You wouldn’t know it based on the type of music I usually talk about around this place, but I went through a phase in my late-high-school/early-college years when I was simply mad for the stuff that’s usually categorized under the catch-all term “oldies,” i.e., the early rock-n-roll artists of the 1950s, the girl groups of the mid-1960s, and the Motown sound and blues-influenced hard rock of the later ’60s. For a while, it was like I was trying to make myself into an honorary Baby Boomer or something.

Oldies music was somewhat resurgent at the time, turning up in popular movies like Back to the Future and Dirty Dancing, and on television shows such as The Wonder Years and some others you probably don’t remember, and of course it was used in all kinds of commercials that were cynically targeted to our nostalgic parents (just like the commercials of the last decade have been leveraging the Awesome ’80s to lure we thirtysomethings into Burger King or whatever). But for me, the appeal of this genre was the same things that drew some of my peers to punk or obscure college-radio alternative bands: it was refreshingly different from the stagnating pop scene of the late ’80s, and it was sufficiently esoteric that liking it was an easy way of declaring my individuality. It was also a vast, unknown territory with an intricate and interconnected history that I could explore and lose myself in and become insufferably opinionated about, which are, of course, the fundamental elements of any fannish concern. It didn’t hurt that my old Ford Galaxie, my beloved Cruising Vessel, had a stock, AM-only radio and oldies were about the only kind of music you could find with that thing. And of course a lot of that music is just plain good. There’s a reason why songs by The Four Tops and Roy Orbison are still heard in movie soundtracks 40 years after they were recorded, and it’s the same reason why certain tunes by Sinatra and the Glenn Miller Band live on, too. Because they managed to express something so perfectly that they continue to work for us, despite the passage of time. I hope we never change so much as a culture or a species that they cease working.

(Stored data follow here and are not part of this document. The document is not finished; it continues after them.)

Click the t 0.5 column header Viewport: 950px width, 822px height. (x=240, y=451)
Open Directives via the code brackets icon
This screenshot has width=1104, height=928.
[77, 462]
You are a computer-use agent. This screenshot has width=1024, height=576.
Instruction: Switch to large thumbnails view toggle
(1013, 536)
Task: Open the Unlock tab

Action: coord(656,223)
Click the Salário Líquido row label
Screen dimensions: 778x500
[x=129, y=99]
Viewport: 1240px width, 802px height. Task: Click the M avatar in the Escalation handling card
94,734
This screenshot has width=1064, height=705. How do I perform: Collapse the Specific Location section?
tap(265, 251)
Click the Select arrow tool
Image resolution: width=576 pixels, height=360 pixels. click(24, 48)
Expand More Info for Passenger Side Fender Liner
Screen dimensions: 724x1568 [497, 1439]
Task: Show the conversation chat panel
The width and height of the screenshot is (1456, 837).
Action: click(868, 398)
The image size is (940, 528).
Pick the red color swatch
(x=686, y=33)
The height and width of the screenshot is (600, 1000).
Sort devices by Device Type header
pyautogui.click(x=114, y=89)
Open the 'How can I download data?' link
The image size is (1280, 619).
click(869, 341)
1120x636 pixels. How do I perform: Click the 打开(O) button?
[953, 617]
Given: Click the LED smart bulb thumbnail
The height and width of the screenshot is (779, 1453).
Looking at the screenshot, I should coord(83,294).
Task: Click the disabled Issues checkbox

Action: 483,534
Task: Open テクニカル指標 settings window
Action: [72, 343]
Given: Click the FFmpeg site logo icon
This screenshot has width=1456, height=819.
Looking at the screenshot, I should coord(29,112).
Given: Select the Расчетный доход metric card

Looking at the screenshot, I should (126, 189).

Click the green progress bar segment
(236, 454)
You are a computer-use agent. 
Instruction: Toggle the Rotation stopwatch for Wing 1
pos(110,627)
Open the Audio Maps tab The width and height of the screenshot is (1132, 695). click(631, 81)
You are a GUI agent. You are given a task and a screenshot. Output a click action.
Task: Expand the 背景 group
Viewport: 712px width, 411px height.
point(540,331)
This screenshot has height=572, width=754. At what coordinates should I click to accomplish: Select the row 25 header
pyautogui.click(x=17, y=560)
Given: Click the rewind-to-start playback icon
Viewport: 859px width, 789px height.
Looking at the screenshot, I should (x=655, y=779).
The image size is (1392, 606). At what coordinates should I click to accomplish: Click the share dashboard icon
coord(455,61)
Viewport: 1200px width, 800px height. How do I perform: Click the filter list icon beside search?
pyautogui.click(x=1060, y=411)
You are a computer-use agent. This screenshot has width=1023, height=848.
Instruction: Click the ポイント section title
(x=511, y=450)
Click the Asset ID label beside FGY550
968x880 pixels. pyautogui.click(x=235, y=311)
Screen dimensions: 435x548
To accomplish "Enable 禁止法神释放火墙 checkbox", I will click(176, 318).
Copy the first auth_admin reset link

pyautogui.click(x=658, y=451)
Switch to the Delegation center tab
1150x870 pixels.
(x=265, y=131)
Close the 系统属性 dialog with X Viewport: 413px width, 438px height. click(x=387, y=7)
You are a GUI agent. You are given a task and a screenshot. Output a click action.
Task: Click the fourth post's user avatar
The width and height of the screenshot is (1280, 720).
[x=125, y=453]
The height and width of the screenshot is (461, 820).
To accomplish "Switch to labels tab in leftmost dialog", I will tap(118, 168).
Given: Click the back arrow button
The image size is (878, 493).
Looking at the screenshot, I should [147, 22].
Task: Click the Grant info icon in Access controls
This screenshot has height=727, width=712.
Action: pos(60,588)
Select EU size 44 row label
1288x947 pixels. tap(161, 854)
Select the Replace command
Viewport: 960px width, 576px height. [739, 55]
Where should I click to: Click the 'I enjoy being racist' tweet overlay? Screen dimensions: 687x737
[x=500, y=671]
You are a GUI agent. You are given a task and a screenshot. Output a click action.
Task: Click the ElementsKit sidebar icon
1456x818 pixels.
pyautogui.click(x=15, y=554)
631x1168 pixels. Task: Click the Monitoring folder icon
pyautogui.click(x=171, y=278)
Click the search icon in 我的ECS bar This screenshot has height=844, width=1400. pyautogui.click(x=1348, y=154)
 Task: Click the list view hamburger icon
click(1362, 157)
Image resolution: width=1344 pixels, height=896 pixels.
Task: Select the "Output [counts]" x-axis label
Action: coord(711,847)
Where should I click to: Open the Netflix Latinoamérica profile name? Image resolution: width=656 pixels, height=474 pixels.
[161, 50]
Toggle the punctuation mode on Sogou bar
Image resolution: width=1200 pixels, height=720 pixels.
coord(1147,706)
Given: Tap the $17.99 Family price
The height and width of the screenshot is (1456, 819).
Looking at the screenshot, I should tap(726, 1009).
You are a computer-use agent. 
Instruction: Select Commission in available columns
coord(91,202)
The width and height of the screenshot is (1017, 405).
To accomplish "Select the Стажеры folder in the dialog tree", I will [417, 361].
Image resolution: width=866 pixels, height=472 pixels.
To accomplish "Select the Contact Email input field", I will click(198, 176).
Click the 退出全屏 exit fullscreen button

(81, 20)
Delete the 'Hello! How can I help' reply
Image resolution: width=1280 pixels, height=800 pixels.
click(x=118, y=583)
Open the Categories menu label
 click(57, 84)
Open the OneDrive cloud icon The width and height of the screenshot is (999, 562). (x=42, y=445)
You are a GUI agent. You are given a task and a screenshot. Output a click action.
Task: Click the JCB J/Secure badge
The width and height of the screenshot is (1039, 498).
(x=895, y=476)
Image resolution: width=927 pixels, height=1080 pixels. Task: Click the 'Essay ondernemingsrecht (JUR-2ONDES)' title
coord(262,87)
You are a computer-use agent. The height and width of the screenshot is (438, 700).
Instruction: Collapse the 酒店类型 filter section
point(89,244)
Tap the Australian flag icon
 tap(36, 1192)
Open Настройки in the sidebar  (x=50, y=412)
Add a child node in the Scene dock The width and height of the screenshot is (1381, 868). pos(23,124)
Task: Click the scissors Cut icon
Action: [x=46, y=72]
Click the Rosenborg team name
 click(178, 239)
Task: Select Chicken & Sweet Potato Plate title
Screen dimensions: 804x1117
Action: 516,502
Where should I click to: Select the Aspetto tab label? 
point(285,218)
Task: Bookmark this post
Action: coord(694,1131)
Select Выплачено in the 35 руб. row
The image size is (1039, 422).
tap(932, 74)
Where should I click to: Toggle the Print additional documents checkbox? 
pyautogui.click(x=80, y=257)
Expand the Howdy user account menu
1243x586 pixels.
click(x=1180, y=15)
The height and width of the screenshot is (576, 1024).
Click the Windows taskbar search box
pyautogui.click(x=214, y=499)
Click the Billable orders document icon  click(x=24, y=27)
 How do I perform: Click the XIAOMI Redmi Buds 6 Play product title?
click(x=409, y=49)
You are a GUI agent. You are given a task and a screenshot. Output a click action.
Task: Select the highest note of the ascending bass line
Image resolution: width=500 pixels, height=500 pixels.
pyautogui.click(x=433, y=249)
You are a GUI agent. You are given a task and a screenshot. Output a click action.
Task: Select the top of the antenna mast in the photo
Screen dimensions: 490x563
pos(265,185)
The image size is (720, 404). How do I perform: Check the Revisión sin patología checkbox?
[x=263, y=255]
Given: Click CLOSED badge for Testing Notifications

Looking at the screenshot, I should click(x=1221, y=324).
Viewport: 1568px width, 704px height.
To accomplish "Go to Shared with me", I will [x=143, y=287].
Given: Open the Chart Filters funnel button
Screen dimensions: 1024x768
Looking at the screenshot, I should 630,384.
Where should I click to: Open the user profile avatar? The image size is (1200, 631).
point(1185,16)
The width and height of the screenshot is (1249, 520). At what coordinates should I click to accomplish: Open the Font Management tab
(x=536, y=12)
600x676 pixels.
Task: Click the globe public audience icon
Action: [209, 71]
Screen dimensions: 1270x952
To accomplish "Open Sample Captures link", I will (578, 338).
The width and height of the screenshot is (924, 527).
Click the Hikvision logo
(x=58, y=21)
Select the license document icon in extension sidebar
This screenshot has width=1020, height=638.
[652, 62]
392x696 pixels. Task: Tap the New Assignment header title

Anyway, there were a lot of artists I enjoyed and admired during my oldies fanboy phase — Sam Cooke, Fats Domino, The Supremes, The Platters, The Drifters, Chuck Berry, the aforementioned Orbison — but my favorite was a guy who’s possibly more famous for his untimely death than for anything he did while he was living, which is one of the great shames of music history. I’m talking about a skinny kid from Texas named Buddy Holly, who died in a plane crash 50 years ago today.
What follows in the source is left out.